A review of decisions of the High Court where applications have been dismissed under r 41.10.5, show that is, indeed, the case. The vast majority of cases where costs have been ordered are where the application has been taken to be abandoned but then re-instated with an order for costs.
There is, then, no substance in the submissions of Mr Ezekiel-Hart that I can draw any conclusions about the order for costs in these proceedings from the decision of the High Court when dismissing his application for special leave to appeal.
Refusal of mediation
Mr Ezekiel-Hart’s reference to s 401 of the Legal Profession Act (ACT), is entirely misconceived. That provision appears in ch 4 relating to complaints and discipline. A simple reading of the section shows that it is inapplicable. It provides:
(1)If the relevant council for a person about whom a complaint is made considers that the complaint could be resolved by mediation, the council may suggest to the complainant and the person that they enter into a process of mediation.
Note The complaint may be withdrawn under s 400 if the matter is resolved by mediation.
(2)This section does not apply to a complaint about an Australian legal practitioner if the relevant council considers that the practitioner would be likely to be found guilty of professional misconduct if an application were made to the ACAT in relation to the complaint.
(3) This section extends to a complaint so far as it relates to some only or part only of the matters that form the subject of the complaint.
(4)This section does not require the relevant council to suggest a mediation.
“Complaint” is defined in s 383(2) to mean a complaint under ch 4 which relates to the conduct of an Australian legal practitioner or an Australian lawyer former Australian lawyer (ss 385, 390) and must be made to a relevant Council (s 394(2)).
The commencement by Mr Ezekiel-Hart of proceedings in this Court does not amount to the making of a complaint for ch 4 and so the section is inapplicable.
Having said that, I do not suggest that, in appropriate cases, it is not relevant whether a party engaged in mediation or not. There is no doubt that the courts currently support parties seeking to avoid the expense and delay of litigation. As Einstein J said in Idoport Pty Ltd v National Australia Bank Ltd [2001] NSWSC 427 at [39]–[40]:
In a speech delivered at the LEADR Dinner on 9 November 2000 the Chief Justice commented on the “change of policy” within the Court to compel mediation. The Chief Justice referred to the position paper delivered in May 1999 by the Council of Chief Justices of Australia and New Zealand titled “Declaration of Principle on Court-Annexed Mediation”. The speech was then republished in the Law Society Journal in March 2001.
The Chief Justice made the following comments:
Mediation is an integral part of the Court's adjudicative processes and the ‘shadow of the court’ promotes resolution.

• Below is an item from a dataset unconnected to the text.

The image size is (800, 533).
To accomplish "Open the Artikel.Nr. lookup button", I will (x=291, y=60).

Mediation enables the parties to discuss their differences in a co-operative environment where they are encouraged but not pressured to settle so that cases that are likely to be resolved early in the process can be removed from that process as soon as possible.

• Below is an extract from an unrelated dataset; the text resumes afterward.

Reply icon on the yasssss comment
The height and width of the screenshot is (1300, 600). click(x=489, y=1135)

Consensual mediation is highly desirable but, in appropriate cases, parties can be referred where they do not consent, at the discretion of the Court.
In each case referral to mediation should depend on the nature of the case and be in the discretion of the Court.
The success of mediation cannot be measured merely by savings in money and time. The opportunity of achieving participant satisfaction, early resolution and just outcomes are relevant and important reasons for referring matters to mediation.
Brooke LJ pointed out in Dunnett v Railtrack Plc (in railway administration)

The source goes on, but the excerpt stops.